My research aims to characterize coral’s physiological response to stressors such as increasing temperature and then visualize their reactions using  thermal performance curves.

Thermal Performance Curves

Corals are under threat from rising ocean temperatures. The rate of thermal amplification is rising above the current thermal tolerances in corals. The aim of my research is to characterize these thermal ranges by constructing thermal performance curves across multiple species of corals from different environments and depths. With this knowledge, I hope to contribute to our understanding of the variation in corals and how we can help mitigate their declines. I also will use this method to understand how stress-mitigating interventions can help alter coral responses and channel that knowledge to practitioners to help improve coral restoration.

What is a thermal performance curve?

TPC show how an organism responds to increasing temperature. By measuring the organism’s rate (ie. breathing, feeding, reproduction, photosynthesis, and more) across a range of temperatures, we can see where their thermal limits are. We can see the thermal ranges (from the coldest to hottest they can stand before death. In the case of corals, I use thermal performance curves to identify what temperature they perform the best in (the highest rate) and apply them to conservation and restoration efforts. This can include identifying environments that remain within the thermal range of corals, matching specific genotypes to environments that promote growth and reproduction, and understanding thermal plasticity in corals and mitigating restoration efforts to maximize population growth and conservation action.

Acropora Restoration and Fitness in the Florida Keys

This year-long project focuses on the reef-building coral Orbicella annularis found throughout the Keys and the Caribbean.

Reducing Bleaching Severity in Coral Restoration

Utilizing these species-specific thermal performance curves, I then test various stress-mitigating processes (decreasing harmful UV irradiance, and prey-luring to increase predation rates (YES corals eat too!) to understand how coral fitness changes within these treatments and if this fitness change directly affects the thermal range of the species.
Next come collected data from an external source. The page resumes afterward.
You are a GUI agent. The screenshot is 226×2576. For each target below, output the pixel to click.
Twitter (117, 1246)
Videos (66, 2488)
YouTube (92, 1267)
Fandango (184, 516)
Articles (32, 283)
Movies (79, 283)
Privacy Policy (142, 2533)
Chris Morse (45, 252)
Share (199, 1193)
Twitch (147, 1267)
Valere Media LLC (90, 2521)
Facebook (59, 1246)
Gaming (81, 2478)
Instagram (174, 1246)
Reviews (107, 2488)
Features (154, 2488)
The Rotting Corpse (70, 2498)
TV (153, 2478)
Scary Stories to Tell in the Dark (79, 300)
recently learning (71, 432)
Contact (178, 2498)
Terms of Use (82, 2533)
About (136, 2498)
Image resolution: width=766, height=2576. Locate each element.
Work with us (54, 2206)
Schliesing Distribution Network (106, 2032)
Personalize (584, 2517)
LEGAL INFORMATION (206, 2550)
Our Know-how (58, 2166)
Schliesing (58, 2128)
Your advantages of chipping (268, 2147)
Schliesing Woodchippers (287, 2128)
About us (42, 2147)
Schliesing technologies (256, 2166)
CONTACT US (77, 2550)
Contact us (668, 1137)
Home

The aim is to identify techniques and mitigation actions that reduce bleaching severity and promotes persistence in coral restoration.

The goal of this research is to implement my findings into current restoration and management actions, identify techniques that can help keep corals within their thermal limits, and identify specific genotypes that have or are capable of shifting their thermal range beyond predicted future warming scenarios.

The restoration trees used in the Coral Restoration Foundations coral nurseries

02/18/2018

Corals in the laboratory shipped from Key Largo, FL by the Coral Restoration Foundation.

My first Graduate research project is investigating novel restoration tools for the endangered coral, Acropora cervicornis. UNC 2018

Thank you to the Coral Restoration Foundation, who graciously offered me offshore nursery corals to bring back to the lab to explore these techniques to see if we stress-mediation techniques can alter coral performance.

This research uses coral fitness measurements (respiration, photosynthesis, growth, and health) during experimental bleaching to see if these techniques reduce the severity of bleaching.

In the thick of experimentation, I perform weekly environmental water parameter checks on the coral tanks to ensure they are within their range in  Salinity, Nitrogen, Phosphorus, Calcium, Magnesium, and Alkalinity.